Un paseo matinal relajado y tranquilo por la localidad de Errigoiti permite comprobar la oportuna calma que propicia el silencio. Silencio de recogimiento ante el Humilladero de San Antonio. En su interior el Cristo crucificado es flanqueado por los santos San Antonio Abad y San Antonio de Padua.

Silencio de veneración para contemplar el edificio renacentista de la Iglesia de Nuestra Señora de Idibaltzaga. Se trata de un edificio de estilo renacentista donde se conserva en la fachada meridional una portada manierista trazada sobre un  arco   triunfal de medio punto enmarcado entre pilastras. Coronado por un relieve de la asunción al que flanquean San Pedro con las llaves, abajo retratado, y San Pablo con la espada.
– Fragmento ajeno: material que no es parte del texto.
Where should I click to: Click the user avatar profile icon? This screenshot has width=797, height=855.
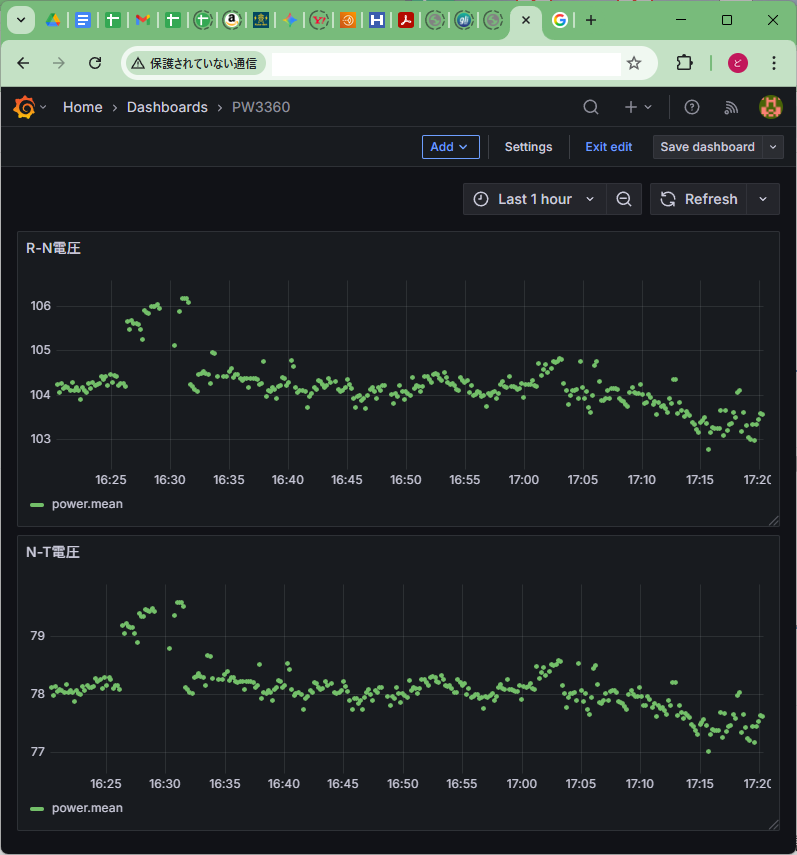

Las vetustas encinas y robles, como el de la imagen inferior, complementan el conjunto monumental de Elexalde. En esta ocasión el silencio se ve alterado por el tránsito de un solitario vehículo que atraviesa la carretera que conduce al cementerio. La Villa  de Errigoti  se encuentra un poco más abajo de la ladera, que fue fundada por el Señor de Bizkaia, el Infante Don  Juan en 1376.

Toca perturbar un poco el ambiente. Abandonar la calma y relax que se respirar por estos parajes.  Tomar el vehículo particular y  subir hasta la barriada de Metxikas. De nuevo silencio sepulcral al aparcar.  Roto por el piar de esta ave rapaz que sobrevuela nuestra cabeza. Nos barrunta sus dominios sobre el territorio que atravesamos.
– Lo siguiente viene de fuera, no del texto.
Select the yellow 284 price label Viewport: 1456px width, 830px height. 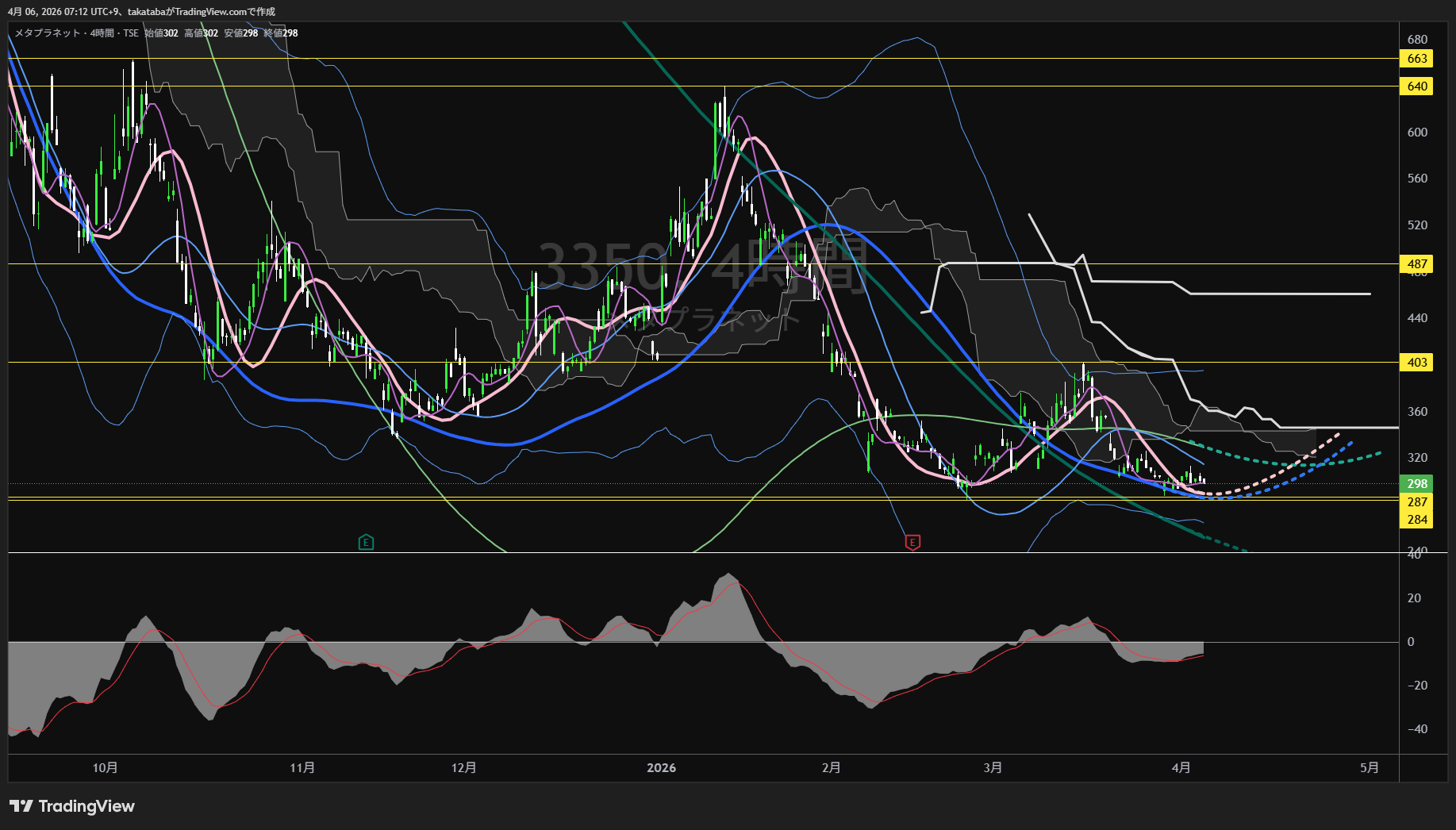coord(1416,520)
Coronada la Ermita de Santa Cruz en la barriada de Bizkaigane, la vista panorámica resulta espectacular en un día soleado. Permite distinguir sin reparos la colonización de los pinos por todo tipo de propiedades que circundan los terrenos que alcanza a vislumbra nuestra vista. Aunque el bosque autóctono, permanece en esta atalaya, los castaños cubren el perímetro de la Ermita y este majestuoso acebo convive con el edificio religioso en buena armonía. De nuevo silencio comedido.
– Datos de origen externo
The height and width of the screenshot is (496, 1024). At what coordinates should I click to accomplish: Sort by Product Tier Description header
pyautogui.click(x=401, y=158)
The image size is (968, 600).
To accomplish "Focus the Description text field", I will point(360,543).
Toca regresar. Los grillos con sus cantos alteran la monotonía silenciosa. Las mariposas buscan  libar el néctar de las flores primaverales que lucen sus mejores colores durante esta primavera. Como le ocurre a esta colias crocea que intenta camuflarse para pasar desapercibida en las praderas de pasto. Silencio campestre.

Antes de emprender el camino a casa, un nuevo testimonio sonoro del silencio estruendoso que se percibe en el entorno de la ermita de San Lorenzo. Sentado sobre una mesa de este área de descanso, con la vista centrada sobre las antiguas escuelas y el robledal colindante, el sigilo y recogimiento sólo lo modifican las aves con sus cantos.